Exploring the complex relationship between attention deficit hyperactivity disorder and the immune system: A bidirectional Mendelian randomization analysis.

Attention-deficit/hyperactivity disorder (ADHD) is a common neurodevelopmental condition that can be accompanied by alterations in immune markers. However, the intricate nature of the association between ADHD and immune markers remains insufficiently elucidated. To explore the currently ambiguous causal relationship between ADHD and the immune system, we performed a bidirectional Mendelian randomization (MR) analysis of immune cell traits and ADHD under the randomized inverse variance weighting (IVW) method based on genome-wide association study (GWAS) summary data. We found ADHD increased the level of 3 immune cell traits including myeloid dendritic cells (β = 0.28, P = 0.008), monocyte (β = 0.25, P = 0.024) and granulocyte (β = 0.2, P = 0.042). We also identified 1 trait which belongs to B cell panel was a risk factor (odds ratio (OR) = 1.07, P = 0.001) for ADHD onset. Other 5 traits including CD14+ monocyte (OR = 0.98, P = 0.002), immature myeloid-derived suppressor cells (MDSC) (OR = 0.98, P = 0.003), monocyte MDSC (OR = 0.95, P = 0.005), CD33br HLA DR+ (OR = 0.97, P = 0.021) and basophil (OR = 0.96, P = 0.022) were protective factors for ADHD. Here we identified a range of causal relationships extending from ADHD to immune cell traits, underscoring the complex interaction patterns between ADHD and the immune system.
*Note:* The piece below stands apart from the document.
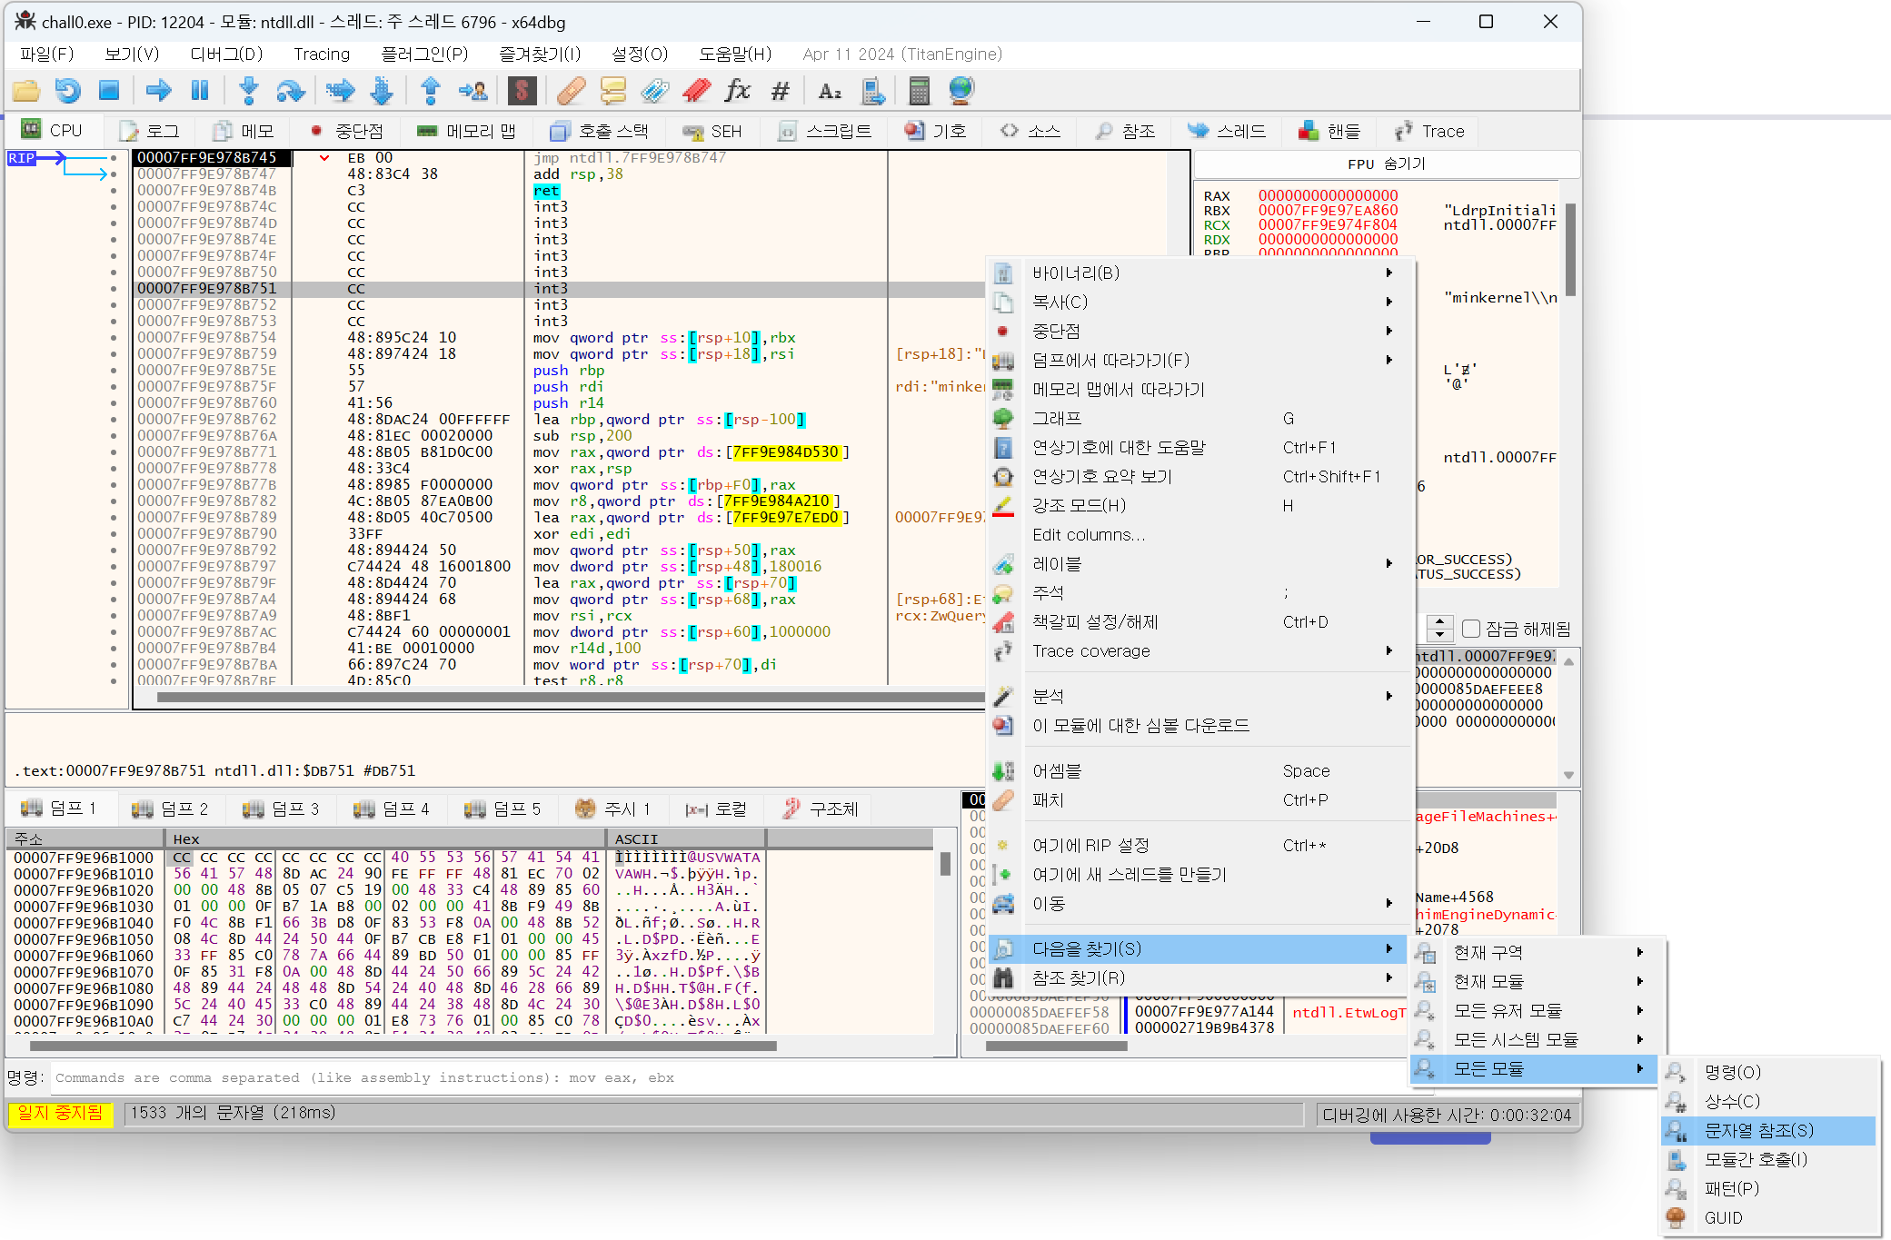Screen dimensions: 1891x1240
Task: Open the calculator tool
Action: pos(919,90)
Enhanced interventions for protective and risk factors may be beneficial in the prevention and treatment of ADHD. • Attention-deficit/hyperactivity disorder (ADHD) and immune function have the potential for interaction. • ADHD increase levels of specific immune cells, and different immune cells are also risky or protective factors for ADHD. • It is imperative to monitor alterations in immune function among ADHD patients throughout the course of treatment. • B cells are probably implicated in the development of ADHD and may have potential to be a biotherapeutic target. [ABSTRACT FROM AUTHOR]